"Je fais appel à vos convictions": Véran demande à ses "anciens camarades" du PS de rejoindre la majorité

Le ministre de la Santé Olivier Véran le 20 janvier 2022 à Paris - JULIEN DE ROSA © 2019 AFP
Le ministre de la Santé Olivier Véran le 20 janvier 2022 à Paris - JULIEN DE ROSA © 2019 AFP

L'accord entre PS et LFI continuent de susciter les critiques. Après l'annonce jeudi soir d'un accord entre le PS et LFI, le ministre de la Santé Olivier Véran, ex-socialiste, a étrillé cette décision et en a profité pour appeler ce vendredi ses "anciens camarades" à le rejoindre au sein de la majorité présidentielle, dans une lettre ouverte publiée sur Twitter.

"Aujourd'hui comme hier, je reste convaincu que les combats que nous avons menés ensemble, c'est au sein de la majorité présidentielle que vous pourrez les porter demain", estime-t-il.
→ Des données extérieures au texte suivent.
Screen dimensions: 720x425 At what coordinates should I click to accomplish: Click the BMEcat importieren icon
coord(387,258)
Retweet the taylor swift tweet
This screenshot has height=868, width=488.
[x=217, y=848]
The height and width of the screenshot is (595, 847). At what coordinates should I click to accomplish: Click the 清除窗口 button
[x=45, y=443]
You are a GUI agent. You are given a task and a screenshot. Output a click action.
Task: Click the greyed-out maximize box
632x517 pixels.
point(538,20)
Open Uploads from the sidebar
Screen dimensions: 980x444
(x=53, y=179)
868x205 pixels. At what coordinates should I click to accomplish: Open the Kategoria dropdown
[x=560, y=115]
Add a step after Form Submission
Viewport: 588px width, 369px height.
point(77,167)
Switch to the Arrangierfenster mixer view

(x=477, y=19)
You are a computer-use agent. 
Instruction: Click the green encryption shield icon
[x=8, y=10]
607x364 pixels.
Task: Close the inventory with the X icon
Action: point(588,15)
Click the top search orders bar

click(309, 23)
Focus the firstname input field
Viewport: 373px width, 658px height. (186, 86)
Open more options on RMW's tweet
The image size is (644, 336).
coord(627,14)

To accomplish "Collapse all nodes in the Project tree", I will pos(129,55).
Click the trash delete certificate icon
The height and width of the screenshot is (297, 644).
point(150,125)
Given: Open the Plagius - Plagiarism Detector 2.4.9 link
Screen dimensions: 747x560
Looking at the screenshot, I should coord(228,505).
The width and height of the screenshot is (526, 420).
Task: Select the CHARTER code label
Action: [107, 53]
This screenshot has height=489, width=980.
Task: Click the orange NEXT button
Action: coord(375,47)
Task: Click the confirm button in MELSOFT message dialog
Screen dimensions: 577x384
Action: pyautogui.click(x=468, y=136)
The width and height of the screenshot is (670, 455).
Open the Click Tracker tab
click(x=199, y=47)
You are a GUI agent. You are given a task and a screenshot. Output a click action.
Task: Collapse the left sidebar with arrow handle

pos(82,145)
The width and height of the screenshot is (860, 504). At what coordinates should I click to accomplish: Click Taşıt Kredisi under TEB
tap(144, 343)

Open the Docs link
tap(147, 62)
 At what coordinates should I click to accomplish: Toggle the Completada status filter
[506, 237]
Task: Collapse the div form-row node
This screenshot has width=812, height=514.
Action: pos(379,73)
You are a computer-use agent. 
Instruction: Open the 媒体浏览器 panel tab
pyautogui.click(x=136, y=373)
"Je fais appel à vos convictions, parce que je les connais, pour beaucoup je les partage, et je sais qu'elles ne sont pas solubles dans ce pacte improbable, dans cette alliance baroque et déséquilibrée", ajoute-t-il, taclant au passage l'accord signé entre socialistes, insoumis, communistes et écologistes.

"Ce n'est pas vous qui quittez le parti socialiste, c'est lui qui vient de vous quitter", a lâché l'ancien socialiste, comparant l'accord de son ancien parti avec les insoumis à une "fusion" ou une "soumission" qui signe la "liquidation de la gauche de gouvernement dans notre pays".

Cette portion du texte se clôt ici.